Thursday, August 20, 2009

...and if I lead, no one's in my way.

It seems as though for a lot of people they "find themselves" while traveling around the world. At least that's the cliche. I personally could not find this to be farther from the truth. I do not feel like me. With the time that I have had to myself, I've gone over who I was, who I am and who I want to be. I am certainly not going to transform into a entirely different individual. I have always been honest with myself. No, it feels more like shedding skin. In our memories and documentation we will remember the old me, and with determination I will make the changes I want to see in myself.

I'm sorry if this too mysterious for you. I think if I listed or tried to discuss the "changes" it would make them insignificant as well as not allow me any breathing room.
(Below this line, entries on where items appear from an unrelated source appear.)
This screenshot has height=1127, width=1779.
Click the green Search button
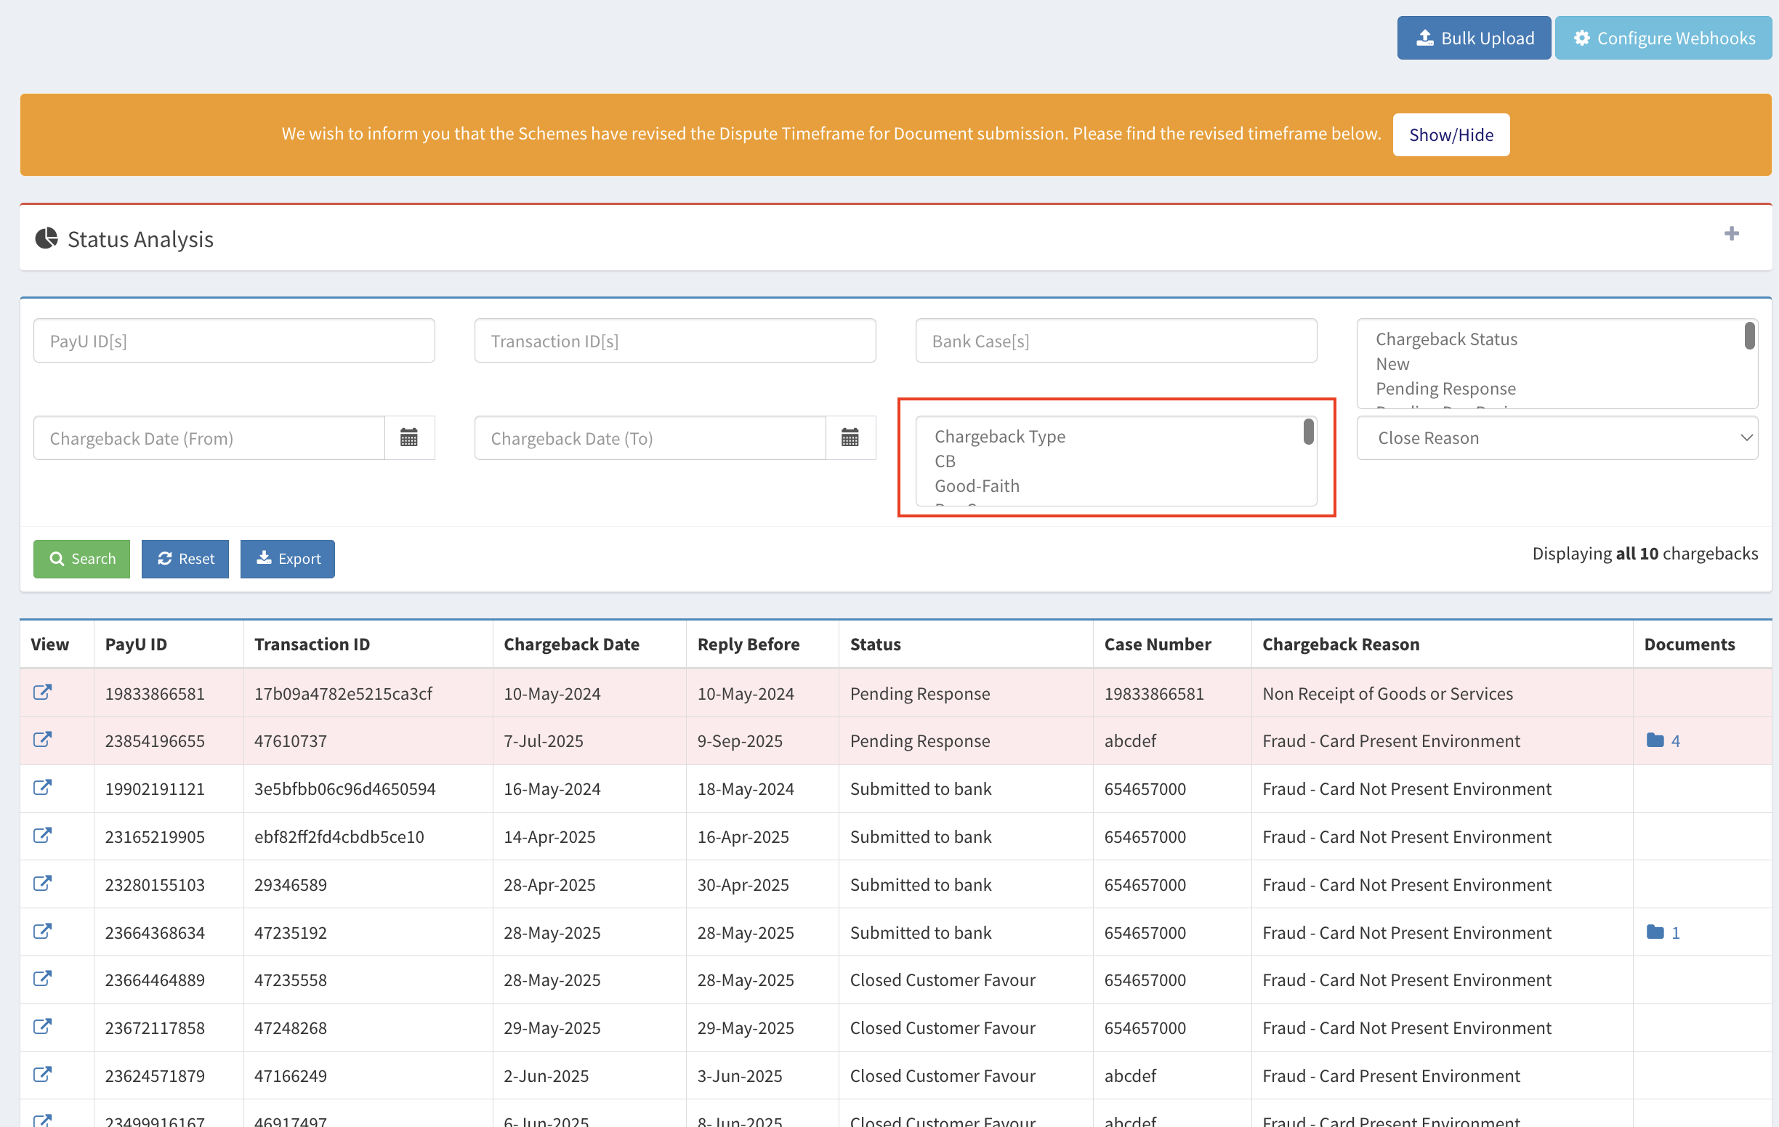(x=81, y=558)
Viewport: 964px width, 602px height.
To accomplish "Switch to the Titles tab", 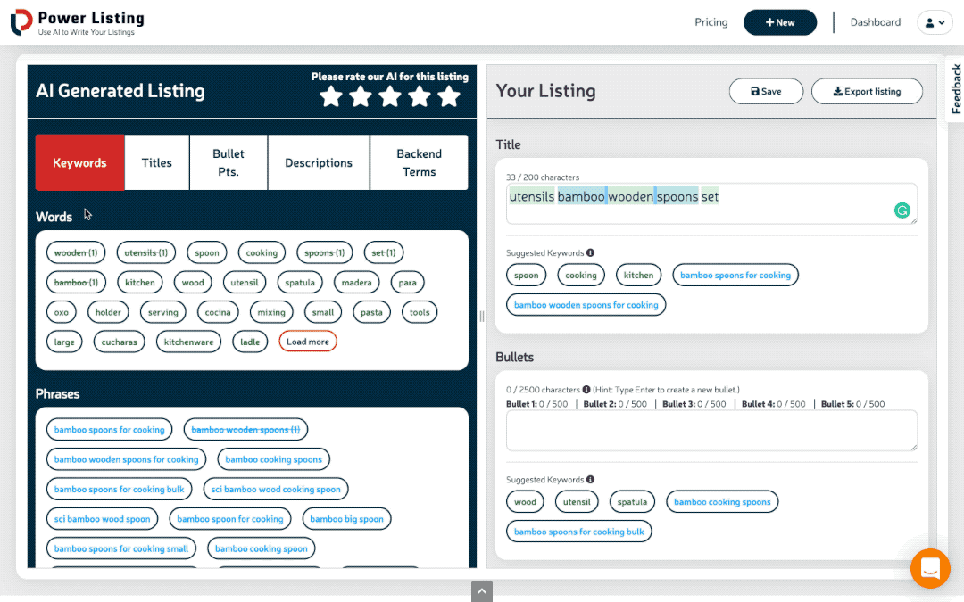I will point(156,162).
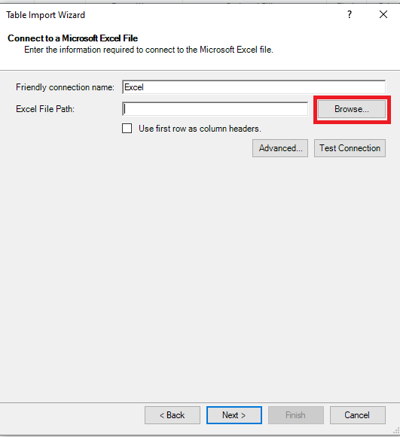Run Test Connection
Viewport: 400px width, 437px height.
pyautogui.click(x=350, y=148)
One thing is for certain and I will share it with you. What I am talking about are things that I want. Sure, you can argue that you are ultimately the product of your environment; but there is a large difference between that and not being true to yourself for the sake of pleasing and being accepted by others. I can recognize this behavior and its pattern throughout my life. It's going to stop here.

You may find it naive and/or cute that only two countries have had some "profound impact" on my life. Or maybe you'll be offended for some reason. That's fine, it's your prerogative to feel however you choose. I will certainly not ever tell you how to react to something I have created or written.
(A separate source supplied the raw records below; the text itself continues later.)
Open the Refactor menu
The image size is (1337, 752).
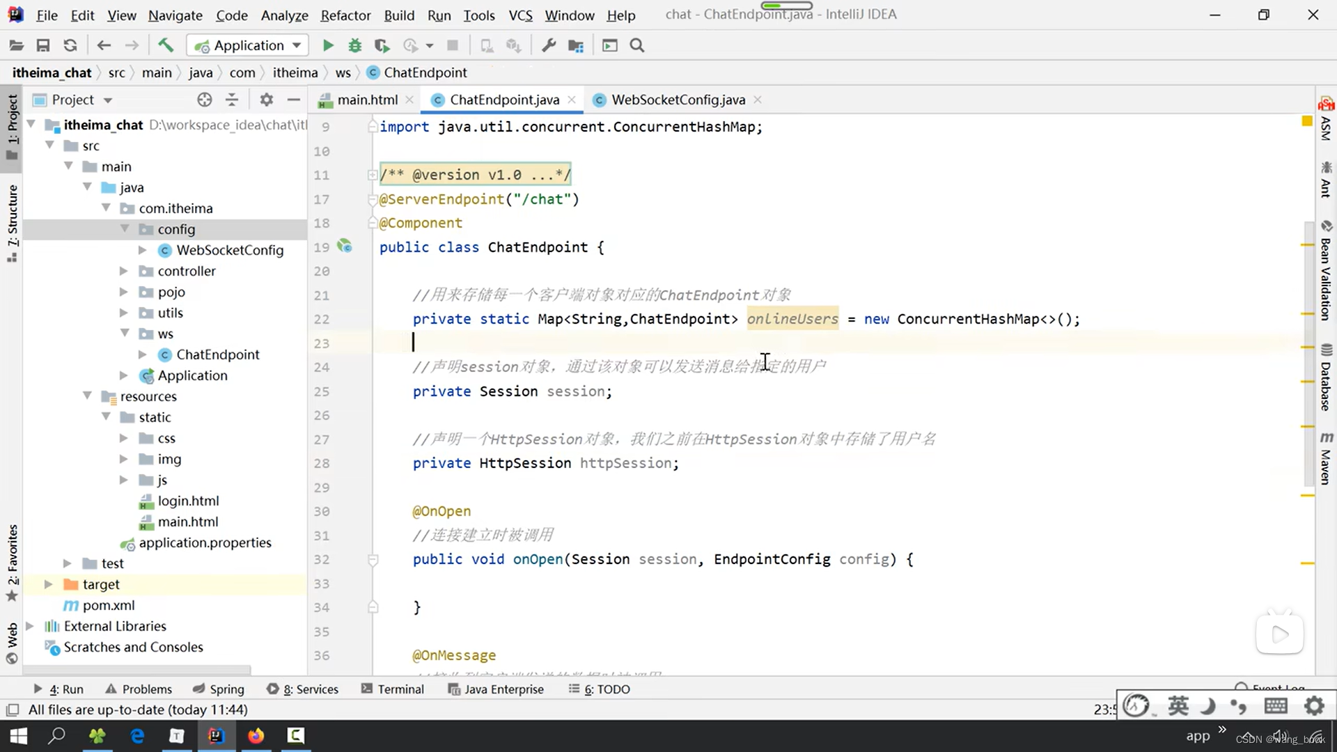coord(345,15)
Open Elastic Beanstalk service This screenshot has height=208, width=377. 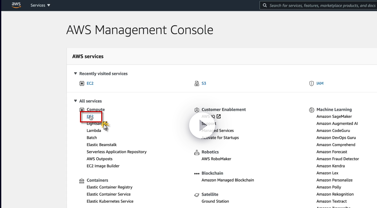[x=102, y=145]
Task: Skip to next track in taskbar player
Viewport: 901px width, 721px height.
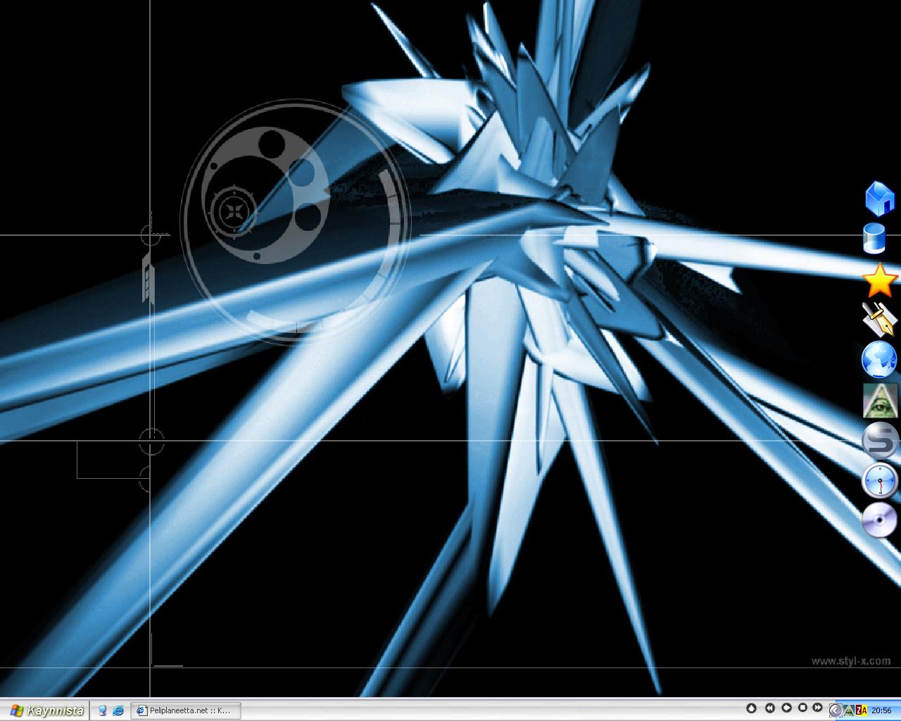Action: pyautogui.click(x=817, y=708)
But know this: Its not just traveling to and experiencing two very different countries and cultures from my own that have affected me. Its that I know that I need to experience more. Learning about something from afar is not enough. The world is far larger than I previously interpreted and I have have lived a sheltered life. Every time I go somewhere new I expect my outlook will be the least of things to change.

There are a reported 203 "sovereign states" in the world which makes me think there are more than a hundred times more different peoples and cultures worldwide. I want to know of all of them. Maybe it will help me gain a better understanding of life.

2 comments:

Luke said...

sounds like you are finding yourself, just realizing that there's nothing really to ever find, just a direction to grow in.

Justine said...

Whoa. Emo.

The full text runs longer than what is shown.